Asortyment wydawnictwa Zielona Sowa jest mi już doskonale znany. Ich książki kupowałam przez wiele lat jako podlotek, dorastająca panna, a nawet początkująca mama. Teraz jestem mamuśką pełną gębą i wciąż książki z tą uroczą wesołą sówką trafiają na nasze półeczki. Mam zaufanie do tego wydawnictwa. Wiem, że lektury wydane z ich logo są fajne i pięknie wydane. Nie pamiętam, żebym kiedyś narzekała więc z przyjemnością je wszystkim polecam. A szczególnie takie perełki jak te.
Seria książeczek dla maluchów powyżej jednego roku. Pełna ciekawostek i zabawy.

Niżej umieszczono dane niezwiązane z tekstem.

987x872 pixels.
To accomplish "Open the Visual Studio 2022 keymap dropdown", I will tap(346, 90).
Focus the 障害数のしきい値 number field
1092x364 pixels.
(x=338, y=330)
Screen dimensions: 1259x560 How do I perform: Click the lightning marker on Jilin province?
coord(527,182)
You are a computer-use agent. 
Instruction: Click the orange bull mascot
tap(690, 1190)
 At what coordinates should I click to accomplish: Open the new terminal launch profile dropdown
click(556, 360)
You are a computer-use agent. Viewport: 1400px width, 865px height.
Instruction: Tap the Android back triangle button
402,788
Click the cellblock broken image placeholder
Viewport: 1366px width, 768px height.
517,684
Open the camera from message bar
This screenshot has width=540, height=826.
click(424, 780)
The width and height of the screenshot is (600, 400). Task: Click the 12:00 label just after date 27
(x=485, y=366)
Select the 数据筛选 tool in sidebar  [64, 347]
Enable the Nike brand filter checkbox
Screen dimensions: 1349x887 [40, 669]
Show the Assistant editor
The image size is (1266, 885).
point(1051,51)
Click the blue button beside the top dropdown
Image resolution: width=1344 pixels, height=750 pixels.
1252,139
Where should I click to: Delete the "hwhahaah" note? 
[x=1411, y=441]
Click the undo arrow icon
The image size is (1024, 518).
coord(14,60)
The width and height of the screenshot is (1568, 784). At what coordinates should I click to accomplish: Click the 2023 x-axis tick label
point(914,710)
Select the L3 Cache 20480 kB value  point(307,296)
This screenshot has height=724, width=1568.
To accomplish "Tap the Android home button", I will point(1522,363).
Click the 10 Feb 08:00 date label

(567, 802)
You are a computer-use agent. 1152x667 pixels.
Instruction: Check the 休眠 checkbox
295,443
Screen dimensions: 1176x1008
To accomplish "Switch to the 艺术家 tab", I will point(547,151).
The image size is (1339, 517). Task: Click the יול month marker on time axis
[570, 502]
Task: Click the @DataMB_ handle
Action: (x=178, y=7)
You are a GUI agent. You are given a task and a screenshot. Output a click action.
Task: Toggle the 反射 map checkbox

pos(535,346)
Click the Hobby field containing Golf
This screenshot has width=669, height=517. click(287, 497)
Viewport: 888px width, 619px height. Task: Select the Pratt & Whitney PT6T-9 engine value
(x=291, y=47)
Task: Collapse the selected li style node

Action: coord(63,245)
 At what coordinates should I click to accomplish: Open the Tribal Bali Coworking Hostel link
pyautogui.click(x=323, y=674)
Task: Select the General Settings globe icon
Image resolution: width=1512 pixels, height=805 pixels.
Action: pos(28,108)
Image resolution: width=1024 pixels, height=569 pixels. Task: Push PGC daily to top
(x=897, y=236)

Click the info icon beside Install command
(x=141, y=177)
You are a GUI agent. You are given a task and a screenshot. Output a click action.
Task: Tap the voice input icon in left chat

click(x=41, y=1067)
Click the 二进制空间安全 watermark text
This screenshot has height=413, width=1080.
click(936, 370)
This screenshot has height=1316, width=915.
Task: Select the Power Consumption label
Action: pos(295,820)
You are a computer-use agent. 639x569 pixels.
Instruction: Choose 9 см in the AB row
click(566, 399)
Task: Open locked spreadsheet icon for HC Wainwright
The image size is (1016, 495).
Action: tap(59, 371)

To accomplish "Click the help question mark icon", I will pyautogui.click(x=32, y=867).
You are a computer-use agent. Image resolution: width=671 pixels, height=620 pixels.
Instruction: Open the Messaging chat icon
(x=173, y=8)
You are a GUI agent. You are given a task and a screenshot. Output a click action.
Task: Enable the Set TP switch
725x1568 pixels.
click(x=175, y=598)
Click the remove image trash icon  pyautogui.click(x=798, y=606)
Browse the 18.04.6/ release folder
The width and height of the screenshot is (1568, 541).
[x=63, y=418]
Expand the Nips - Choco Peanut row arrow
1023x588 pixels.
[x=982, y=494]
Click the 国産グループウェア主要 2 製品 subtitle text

Chcecie więcej? Zapraszam!
Odkąd moja najmłodsza córeczka zrozumiała co to są puzzle, na czym polega ich układanie i jak fajnie jest spędzać w ten sposób czas - prawie się z nimi nie rozstaje. Mała polubiła bardzo to zajęcie. W zasadzie nie ma dnia, by moje dziecko nie układało puzzli. Czasem wysypie je wszystkie i układa po kolei jeden obrazek za drugim. Innym razem chwyta tylko po swoje ulubione grafiki i na tym się kończy. Ale naprawdę bawi się nimi stale. I nie ukrywam, że duma mnie rozpiera, bo naprawdę świetnie sobie radzi! Mamy w domu zestawy przeznaczone dla maluchów powyżej trzeciego roku, które Natalka układa bez zająknięcia. A przecież ten mały cwaniak nie ma nawet trzech lat! Oj, tylko patrzeć, jak zacznie podbierać układanki starszej siostrze. Może nie za rok, czy za dwa. Bo Ali zestawy mają po 500 elementów. Ale myślę, że długo na to czekać nie będziemy. Tak więc jak już wiecie Natalka ma bzika na punkcie układania puzzli. Od dawna nie żałujemy pieniędzy na kolejne zestawy, bo gdy patrzymy jak ładnie mała dobiera poszczególne elementy, by powstał kolejny obrazek i jak wiele frajdy jej to sprawia to aż przyjemniej się robi. Szkoda tylko, że te wszystkie pudełka zajmują naprawdę sporo miejsca. Miejsca, którego nam niestety stale brakuje. Alicja z Natalka mają wspólny pokój i zabawek w nim nigdy nie brakuje, więc teraz zanim cokolwiek kupimy najpierw dokładnie analizujemy, czy to coś jest na tyle atrakcyjne, by poświęcić na nie kolejny kawałek tej niewielkiej przestrzeni. Tak więc opakowanie wszelkich gier i układanek także nie jest bez znaczenia. Naprawdę nie mam pojęcia skąd wziął się ten pomysł, by zawartość poszczególnych opakowań zajmowała jedynie 1/5, a czasem tylko 1/10 całości! Jaki to ma sens? Że niby większe oznacza lepsze i ładniejsze? Nie mam pojęcia. Ale prawdą jest, że wielu producentów właśnie tak sprzedaje swoje produkty. W ogromnych pudełkach, które po otwarciu są w zasadzie puste. Bez sensu... Ale odbiegłam nieco od tematu, bo nie o pudełkach miał być ten mój dzisiejszy post lecz o układankach. I to nie byle jakich, ale takich co zabawiają mojego brzdąca długo, a jednocześnie nie zajmują w naszym domu zbyt wiele miejsca. Są to bowiem puzzle wydane w postaci książek. A może są to książki, których ilustracje zostały wykonane jak puzzle? No cóż, jak zwał tak zwał, najważniejsze jest jednak to, że jest to takie jak gdyby 2w1. A nawet 3w1, ale o tym za chwileczkę.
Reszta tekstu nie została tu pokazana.